Figure 21. Schematic of simulation and
animation
summarizing
wave properties of a full field simulation.
Figure 22. Influence of preferential microscale elastic component
degragation on macroscale mechanical behavior.
Figure 23. Experimental confirmation of beam steering, Ref.[10] Figure 14.
The discussion above provides an excellent example of how elastic properties scale from the nanoscale (fiber transversely-isotropic nano-structure) to the microscale (transversley-isotropic unidirectional composite) and ultimately influence the dynamic mechanical behavior at the macroscale (beam steering and mode transitions). The diagram below illustrates how the wave length of a stress wave scales from the macro to the nano structures. Indeed the commponents of the elastic stiffness tensor are derived from the nanostructure of the atomic spacing.
Figure 24. Wave length and elastic properties scale from nano to macro.
Other sections on: 1) Visualization of Stress Waves in Elastic Solids and 2) Simulation and Visualization of Energy Waves Propagating in 2-D and 3-D Anisotropic Media, provide more information on how anisotropy controls dynamic mechanical behavior.
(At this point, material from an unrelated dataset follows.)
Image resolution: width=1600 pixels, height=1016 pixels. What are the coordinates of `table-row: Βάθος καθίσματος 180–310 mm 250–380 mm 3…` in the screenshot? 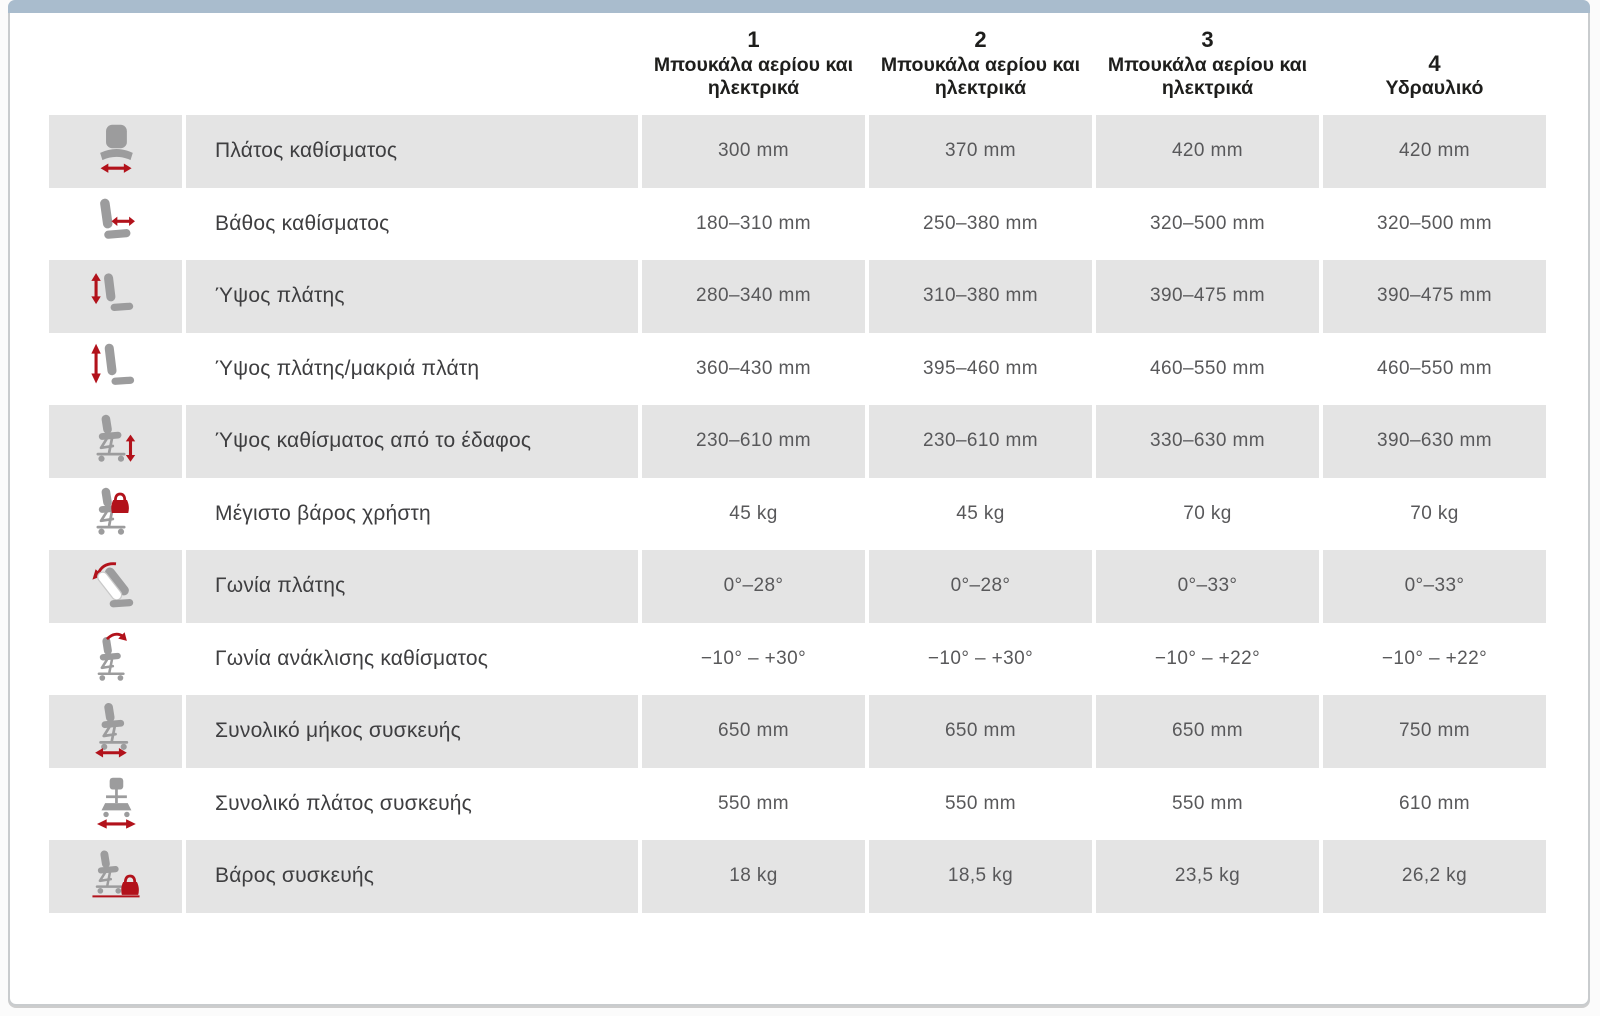 It's located at (798, 224).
We have demonstrated that anisotropy in crystals like Calcium-Formate and undirectional composites like graphite/epoxy exhibit unusual dynamic and static mechanical behavior. As designers we can take advantage of this anisotropy. Because the elastic properties of graphite/epoxy can be tailored, engineers can design the material for the application instead of designing an application around fixed material properties. One popular method of exploiting the anisotropy of graphite/epoxy, in the design of a desired mechanical behavior, is to use laminate plate theory.